• [Page excerpt]:
------------

- Title sequence to Oceans
- Genre: Documentary
- Starring: Paul Rose Tooni Mahto Lucy Blue Philippe Cousteau
- Narrated by: Mark Halliley
- Composer: Ty Unwin
- Country of origin: United Kingdom
- Original language: English
- No. of series: 1
- No. of episodes: 8

Production
- Production locations: Indian Ocean, Sea of Cortez, Atlantic Ocean, Red Sea, Southern Ocean, Mediterranean Sea, Arctic Ocean
- Running time: 60 mins
- Production company: BBC

Original release
- Network: BBC Two
- Release: 12 November – 19 December 2008

= Oceans (TV series) =

Oceans is an eight-part documentary series on BBC Two, which seeks to provide a better understanding of the state of the Earth's oceans today, their role in the past, present and future and their significance in global terms. Paul Rose also documents some of the scientific observations his team made as a feature for BBC News.

==Species Featured==
Some of the species features in the series include: Sperm whale, Humboldt squid, Sea lion, Scallop, Hammerhead shark, Kelp, Weedy sea dragon, Maori octopus, Fur seal, Rock lobster, Lionfish, Coconut crab, Seahorses, Whale shark, Dugong, Six gill shark, Great white shark, Tuna, Walrus and Beluga whale.

------------

• [Provided records]:

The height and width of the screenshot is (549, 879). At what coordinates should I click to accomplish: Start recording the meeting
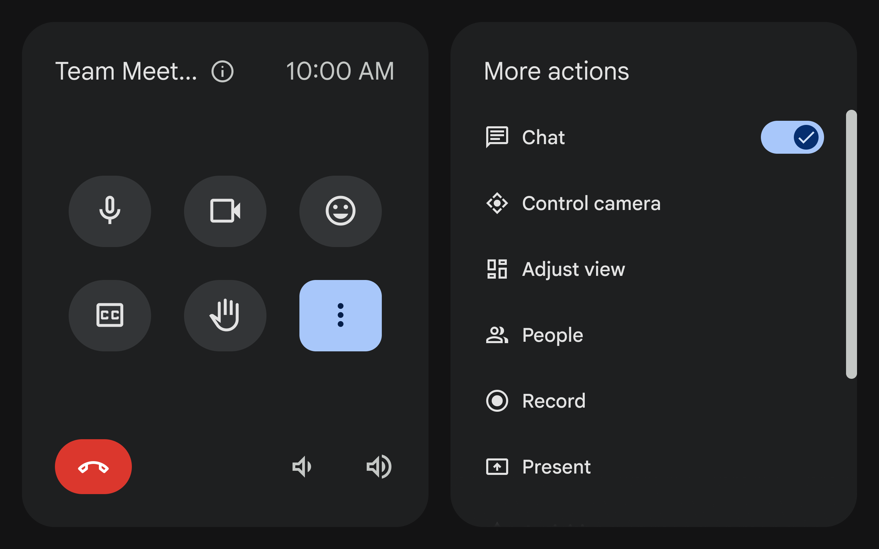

------------

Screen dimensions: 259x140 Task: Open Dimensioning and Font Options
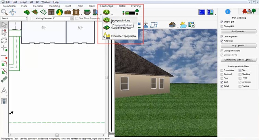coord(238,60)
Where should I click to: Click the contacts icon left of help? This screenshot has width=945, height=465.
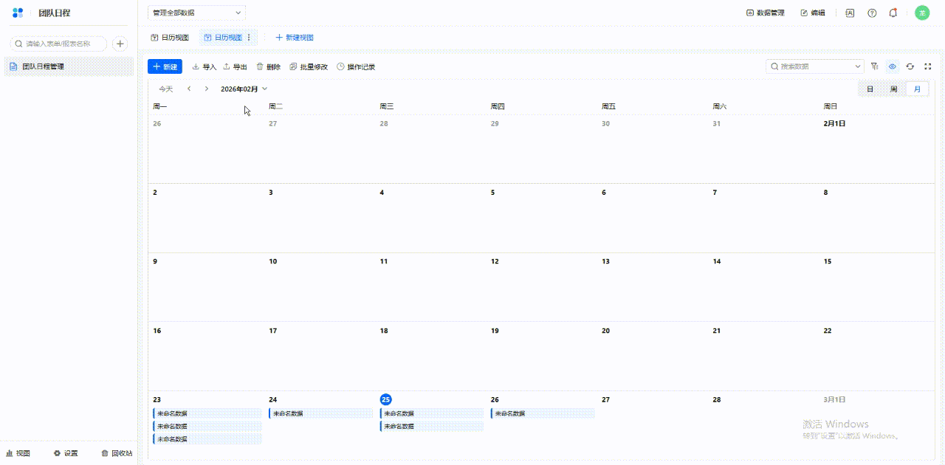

------------

• [Tasks to perform]:
(1) Name every production location given on the Oceans page.
(2) Extract everything on the Oceans page from "Original release" down to "and Beluga whale.", word for word.

• [Replies]:
(1) Indian Ocean, Sea of Cortez, Atlantic Ocean, Red Sea, Southern Ocean, Mediterranean Sea, Arctic Ocean

(2)
Original release
- Network: BBC Two
- Release: 12 November – 19 December 2008

= Oceans (TV series) =

Oceans is an eight-part documentary series on BBC Two, which seeks to provide a better understanding of the state of the Earth's oceans today, their role in the past, present and future and their significance in global terms. Paul Rose also documents some of the scientific observations his team made as a feature for BBC News.

==Species Featured==
Some of the species features in the series include: Sperm whale, Humboldt squid, Sea lion, Scallop, Hammerhead shark, Kelp, Weedy sea dragon, Maori octopus, Fur seal, Rock lobster, Lionfish, Coconut crab, Seahorses, Whale shark, Dugong, Six gill shark, Great white shark, Tuna, Walrus and Beluga whale.